Já existe, desde 2009, uma política nacional que é voltada à redução de emissões. Hoje, há o Projeto de Lei 412/2022, que já saiu do Senado e está, agora, na Câmara dos Deputados, que institui o Sistema Brasileiro de Comércio de Emissões de Gases de Efeito Estufa (SBCE).
Há a possibilidade de que a nova lei (412/2022) seja aprovada até o início da próxima Convenção do Clima, a ser realizada em dezembro, em Belém, no Pará. O projeto em questão determina regras para o mercado regulado de carbono brasileiro, com normas para todos os setores, menos para o agronegócio.
Na prática, depois de aprovada, a nova lei determinará que pessoas físicas ou jurídicas que emitam é 10 mil toneladas de gás carbônico equivalente por ano (tCO2e) deverão reportar as suas emissões, com a obrigação de fazer um inventário de emissão de carbono.
Os emissores acima de 25 mil toneladas/ano vão ter que fazer uma conciliação periódica, comprando cotas de quem conseguiu se manter abaixo dessa meta, até mesmo de empresas de outros setores.
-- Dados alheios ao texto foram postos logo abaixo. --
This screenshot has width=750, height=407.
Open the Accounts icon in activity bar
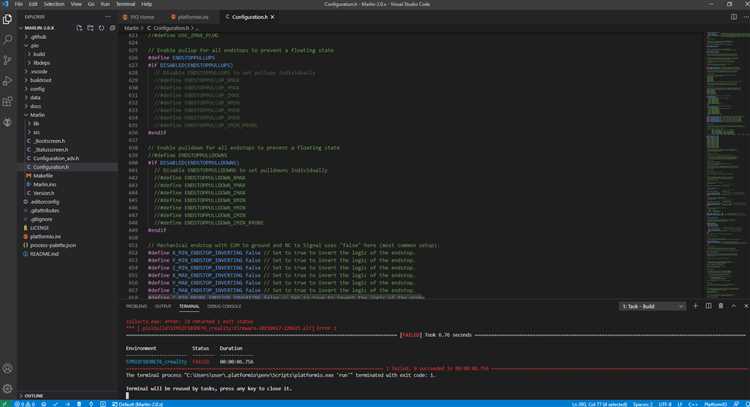[8, 368]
Aqueles que conseguirem gerar cotas, créditos dentro desse mercado, vão poder vender esse excedente, não só aqui dentro do Brasil, mas fora também.
Para Fabiane Tessari, o setor da construção pesada terá ganhos, pois a redução das emissões vai significar diretamente a redução dos custos operacionais. A realidade de que o mercado será regulado, e que surgirão essas obrigações, pode ser enxergada como uma oportunidade para que aqueles que estão atentos em reduzir as suas emissões possam perseguir a meta de diminuir mais do que a norma exige e, com isso, ter um crédito para vender e transformar em receita adicional.
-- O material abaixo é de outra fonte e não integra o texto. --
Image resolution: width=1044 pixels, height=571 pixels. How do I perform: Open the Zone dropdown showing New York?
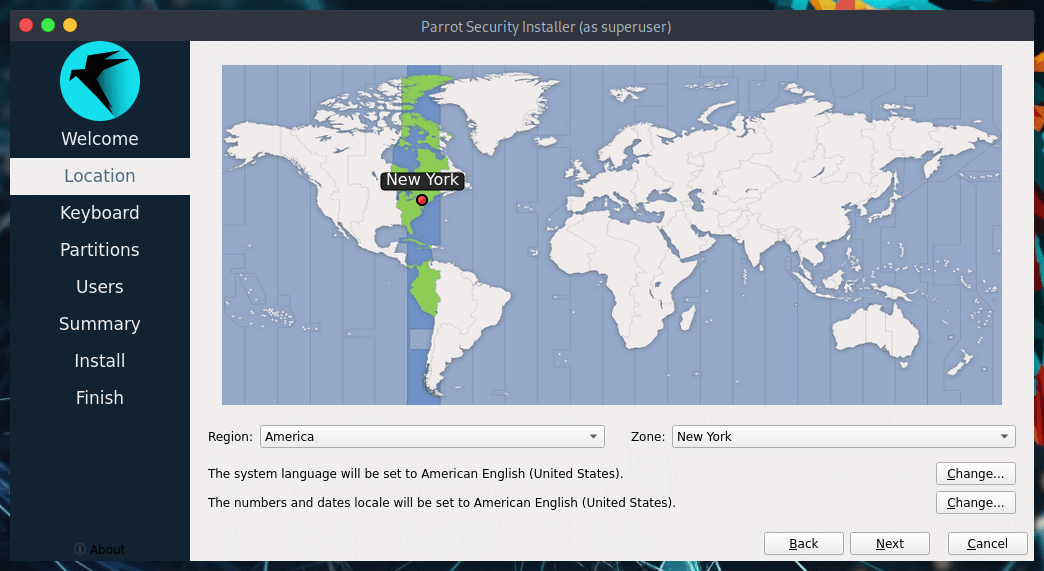843,437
Ainda não estão definidos quais serão os níveis de cota específicos para cada setor industrial. O projeto de lei em tramitação, após aprovado, dá um prazo de dois anos para as adequações e definições das metas setoriais.
Inventário de Emissões
A primeira obrigação para o novo cenário do mercado de carbono é a realização de um inventário de emissões. Ele é formulado por meio de ferramenta internacional já existente, o Protocolo GHG (Greenhouse Gas Protocol ), compatível com as regras do sistema ISO. O GHG realiza as medições por meio de 6 sistemas de protocolos que envolvem as filiais e a participação societária, a definição das emissões diretas e indiretas, seleção da metodologia, coleta de dados, cálculo das emissões e formalização de relatório.
Outro importante aliado na identificação das emissões de gás carbônico é o Sistema de Informação do Desempenho Ambiental da Construção – SIDAC, que está criando uma base de dados nacionais que poderão ser usados nos relatórios ambientais da construção. O sistema é mantido por instituições acadêmicas e entidades ligadas ao setor da construção e pelo poder público.
O SIDAC permite identificar o impacto ambiental do uso de produtos, comparar opções, auxiliar na tomada de decisões sob o ponto de vista ambiental avaliar indicadores ambientais e divulgar os resultados para a sociedade.